> **Assigned task**:
Write out, as an exact transcription, the line that has "Collapse the Bleed section chevron" and each line after it through the end of the data below.

━━ Input

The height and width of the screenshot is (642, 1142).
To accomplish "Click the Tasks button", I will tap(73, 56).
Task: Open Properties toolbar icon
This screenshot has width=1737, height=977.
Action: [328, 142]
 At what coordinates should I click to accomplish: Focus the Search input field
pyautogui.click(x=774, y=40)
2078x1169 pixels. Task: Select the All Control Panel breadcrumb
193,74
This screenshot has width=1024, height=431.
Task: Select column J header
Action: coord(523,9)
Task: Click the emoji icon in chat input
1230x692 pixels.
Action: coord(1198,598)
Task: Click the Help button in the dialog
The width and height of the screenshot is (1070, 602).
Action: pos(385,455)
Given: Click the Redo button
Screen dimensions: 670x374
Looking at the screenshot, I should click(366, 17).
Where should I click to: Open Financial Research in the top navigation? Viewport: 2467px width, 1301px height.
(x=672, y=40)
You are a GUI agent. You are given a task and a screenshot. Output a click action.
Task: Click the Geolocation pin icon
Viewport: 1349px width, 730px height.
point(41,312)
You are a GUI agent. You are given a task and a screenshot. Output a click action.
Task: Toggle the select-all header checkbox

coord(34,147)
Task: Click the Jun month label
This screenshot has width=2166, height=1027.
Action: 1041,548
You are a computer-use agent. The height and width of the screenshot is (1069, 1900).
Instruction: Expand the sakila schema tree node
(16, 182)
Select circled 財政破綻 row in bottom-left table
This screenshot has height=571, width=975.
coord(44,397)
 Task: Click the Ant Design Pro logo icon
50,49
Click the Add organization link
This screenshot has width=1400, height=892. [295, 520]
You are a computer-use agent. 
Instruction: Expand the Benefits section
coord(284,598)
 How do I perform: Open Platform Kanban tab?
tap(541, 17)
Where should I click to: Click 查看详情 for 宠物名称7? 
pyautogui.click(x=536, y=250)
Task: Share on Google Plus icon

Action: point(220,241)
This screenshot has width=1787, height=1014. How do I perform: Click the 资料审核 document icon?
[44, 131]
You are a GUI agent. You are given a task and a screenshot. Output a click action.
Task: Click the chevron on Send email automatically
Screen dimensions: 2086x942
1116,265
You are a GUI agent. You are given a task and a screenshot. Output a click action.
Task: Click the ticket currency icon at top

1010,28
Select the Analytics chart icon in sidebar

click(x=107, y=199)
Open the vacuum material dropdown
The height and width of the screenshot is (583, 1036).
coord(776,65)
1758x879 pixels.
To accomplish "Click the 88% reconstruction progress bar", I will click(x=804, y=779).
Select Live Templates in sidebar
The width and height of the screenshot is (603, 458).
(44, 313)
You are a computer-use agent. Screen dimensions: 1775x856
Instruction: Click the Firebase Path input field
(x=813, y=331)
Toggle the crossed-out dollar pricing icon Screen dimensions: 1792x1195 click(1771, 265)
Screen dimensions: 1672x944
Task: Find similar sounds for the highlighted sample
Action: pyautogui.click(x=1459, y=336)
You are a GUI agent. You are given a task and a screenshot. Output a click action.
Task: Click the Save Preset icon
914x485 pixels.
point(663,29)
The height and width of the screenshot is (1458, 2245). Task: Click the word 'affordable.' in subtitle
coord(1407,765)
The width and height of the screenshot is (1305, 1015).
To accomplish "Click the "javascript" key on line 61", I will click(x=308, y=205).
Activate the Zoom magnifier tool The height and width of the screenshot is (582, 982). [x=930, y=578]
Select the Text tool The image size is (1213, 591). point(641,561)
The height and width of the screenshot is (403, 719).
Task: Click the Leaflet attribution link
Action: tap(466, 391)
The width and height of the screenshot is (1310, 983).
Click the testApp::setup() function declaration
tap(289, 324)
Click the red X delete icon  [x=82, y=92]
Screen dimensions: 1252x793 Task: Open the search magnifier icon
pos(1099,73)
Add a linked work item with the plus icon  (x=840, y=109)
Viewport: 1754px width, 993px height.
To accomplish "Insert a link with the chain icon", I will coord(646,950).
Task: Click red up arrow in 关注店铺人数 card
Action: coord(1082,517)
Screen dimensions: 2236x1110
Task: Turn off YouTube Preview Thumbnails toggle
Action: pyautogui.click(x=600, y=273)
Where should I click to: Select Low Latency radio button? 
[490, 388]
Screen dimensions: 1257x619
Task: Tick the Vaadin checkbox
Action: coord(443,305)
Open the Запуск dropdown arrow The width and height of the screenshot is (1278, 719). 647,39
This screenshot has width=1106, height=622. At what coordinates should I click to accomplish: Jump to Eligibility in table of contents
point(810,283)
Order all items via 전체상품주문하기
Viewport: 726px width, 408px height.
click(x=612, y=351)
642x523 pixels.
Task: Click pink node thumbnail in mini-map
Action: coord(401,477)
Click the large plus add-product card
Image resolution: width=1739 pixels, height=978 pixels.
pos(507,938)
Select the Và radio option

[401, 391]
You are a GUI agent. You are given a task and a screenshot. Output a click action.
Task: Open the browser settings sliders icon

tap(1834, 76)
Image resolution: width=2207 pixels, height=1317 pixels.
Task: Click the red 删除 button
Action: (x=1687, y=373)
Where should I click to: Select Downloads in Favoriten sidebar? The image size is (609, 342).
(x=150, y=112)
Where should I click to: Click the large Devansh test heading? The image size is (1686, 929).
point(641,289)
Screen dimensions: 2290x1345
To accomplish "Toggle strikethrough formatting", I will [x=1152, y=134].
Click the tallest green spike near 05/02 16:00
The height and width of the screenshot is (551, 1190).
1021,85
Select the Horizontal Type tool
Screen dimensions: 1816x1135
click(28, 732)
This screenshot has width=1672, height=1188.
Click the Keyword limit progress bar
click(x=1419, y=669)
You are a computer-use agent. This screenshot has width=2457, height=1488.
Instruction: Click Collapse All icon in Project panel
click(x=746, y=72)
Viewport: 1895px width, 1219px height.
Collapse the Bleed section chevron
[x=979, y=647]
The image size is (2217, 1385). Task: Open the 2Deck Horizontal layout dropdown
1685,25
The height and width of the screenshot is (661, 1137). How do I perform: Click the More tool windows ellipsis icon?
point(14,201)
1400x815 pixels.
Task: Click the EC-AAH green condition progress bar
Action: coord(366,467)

━━━━

> **Your response**:
Collapse the Bleed section chevron
[x=979, y=647]
The image size is (2217, 1385). Task: Open the 2Deck Horizontal layout dropdown
1685,25
The height and width of the screenshot is (661, 1137). How do I perform: Click the More tool windows ellipsis icon?
point(14,201)
1400x815 pixels.
Task: Click the EC-AAH green condition progress bar
Action: coord(366,467)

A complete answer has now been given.